Blackfoot Sighting in Dorseyville, PA

Searching for Saponitown Forums The Other Blackfoot Blackfoot Sighting in Dorseyville, PA

This topic contains 15 replies, has 4,357 voices, and was last updated by  Brenda Ferrell Sampsel 13 years, 7 months ago.

Viewing 15 posts - 1 through 15 (of 16 total)
  • Author
    Posts
  • #1762

    Found this report of a Blackfoot traditon in a small place close to Pittsburg. The link goes to the reply, as well. Same old, same old in the reply.

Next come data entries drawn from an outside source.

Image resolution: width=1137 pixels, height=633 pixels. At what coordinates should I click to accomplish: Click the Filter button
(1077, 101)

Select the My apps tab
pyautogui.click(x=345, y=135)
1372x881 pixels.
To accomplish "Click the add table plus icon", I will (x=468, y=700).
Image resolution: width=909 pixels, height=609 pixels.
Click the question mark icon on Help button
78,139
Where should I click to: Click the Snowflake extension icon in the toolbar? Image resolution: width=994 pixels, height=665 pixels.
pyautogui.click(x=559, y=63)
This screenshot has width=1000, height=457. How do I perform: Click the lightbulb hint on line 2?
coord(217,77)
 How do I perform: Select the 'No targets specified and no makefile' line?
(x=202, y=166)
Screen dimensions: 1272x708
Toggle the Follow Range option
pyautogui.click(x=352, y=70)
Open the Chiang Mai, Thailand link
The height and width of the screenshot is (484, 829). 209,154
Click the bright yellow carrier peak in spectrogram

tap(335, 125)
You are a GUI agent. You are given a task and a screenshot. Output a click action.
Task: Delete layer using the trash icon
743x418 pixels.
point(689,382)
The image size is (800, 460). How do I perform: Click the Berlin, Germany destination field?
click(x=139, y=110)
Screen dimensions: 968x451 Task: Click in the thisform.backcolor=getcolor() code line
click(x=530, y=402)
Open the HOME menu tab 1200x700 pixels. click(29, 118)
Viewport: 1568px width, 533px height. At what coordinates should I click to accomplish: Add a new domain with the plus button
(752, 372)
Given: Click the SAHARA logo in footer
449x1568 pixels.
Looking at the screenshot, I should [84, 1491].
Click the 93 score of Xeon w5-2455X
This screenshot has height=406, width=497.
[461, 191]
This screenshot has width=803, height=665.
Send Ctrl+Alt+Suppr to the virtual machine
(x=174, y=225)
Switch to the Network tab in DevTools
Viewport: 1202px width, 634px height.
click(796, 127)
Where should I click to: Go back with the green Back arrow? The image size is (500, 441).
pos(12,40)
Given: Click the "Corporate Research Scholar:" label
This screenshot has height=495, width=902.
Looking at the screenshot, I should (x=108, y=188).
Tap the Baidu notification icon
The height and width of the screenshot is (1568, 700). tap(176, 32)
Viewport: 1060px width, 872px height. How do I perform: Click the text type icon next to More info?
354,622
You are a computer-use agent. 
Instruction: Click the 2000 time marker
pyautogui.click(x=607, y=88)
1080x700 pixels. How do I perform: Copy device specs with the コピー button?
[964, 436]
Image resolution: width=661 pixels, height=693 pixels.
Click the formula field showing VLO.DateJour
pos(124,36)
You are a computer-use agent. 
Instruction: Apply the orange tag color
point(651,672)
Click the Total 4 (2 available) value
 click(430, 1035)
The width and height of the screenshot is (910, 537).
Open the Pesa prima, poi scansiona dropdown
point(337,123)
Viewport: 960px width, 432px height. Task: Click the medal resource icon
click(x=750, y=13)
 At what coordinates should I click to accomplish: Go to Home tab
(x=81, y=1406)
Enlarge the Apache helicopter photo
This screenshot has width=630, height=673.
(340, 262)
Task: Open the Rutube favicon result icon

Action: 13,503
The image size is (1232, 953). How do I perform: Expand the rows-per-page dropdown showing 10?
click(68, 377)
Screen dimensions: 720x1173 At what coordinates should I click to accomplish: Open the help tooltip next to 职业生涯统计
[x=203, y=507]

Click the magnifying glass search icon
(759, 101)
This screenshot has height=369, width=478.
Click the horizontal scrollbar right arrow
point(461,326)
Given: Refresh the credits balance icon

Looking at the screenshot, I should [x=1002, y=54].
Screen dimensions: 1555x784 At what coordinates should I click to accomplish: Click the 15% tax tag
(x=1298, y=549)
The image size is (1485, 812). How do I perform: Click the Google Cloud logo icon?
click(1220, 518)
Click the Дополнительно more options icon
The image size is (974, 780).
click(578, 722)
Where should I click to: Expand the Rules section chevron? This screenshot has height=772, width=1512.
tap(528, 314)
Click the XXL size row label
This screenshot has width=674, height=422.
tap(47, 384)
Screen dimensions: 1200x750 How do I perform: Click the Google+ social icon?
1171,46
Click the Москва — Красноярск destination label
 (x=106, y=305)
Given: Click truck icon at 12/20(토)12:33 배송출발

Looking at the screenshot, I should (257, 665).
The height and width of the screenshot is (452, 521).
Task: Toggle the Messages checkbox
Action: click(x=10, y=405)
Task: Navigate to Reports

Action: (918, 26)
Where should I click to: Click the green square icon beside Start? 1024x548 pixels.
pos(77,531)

    “I met an elderly man who said he grew up in Dorseyville in a community of Blackfoot Indians who owned land in the area and intermarried with freed slaves and their descendants. Is there any history of such settlements in Dorseyville or elsewhere?

    — Alan Berg “

    http://www.pittsburghcitypaper.ws/prev/archives/newsarch/ask/ask02/ya32002.htm

    Brenda

    #16742

    techteach
    Moderator

    Brenda,

    The link does not work for me. I think I might have read this one too. As many times as you see this forum listed online anymore, in links on other web sites, maybe some people are changing their minds.

    Techteach

    #16746

    The only thing I can suggest is a google search that would catch it stored– that is how I found it. I think sometimes that newspaper archives are closed or just hard to get into for some reason. I find it interesting because of the Pennsylvania location near Fort Pitt. Thought it might be worth checking out some early names on a rainy day.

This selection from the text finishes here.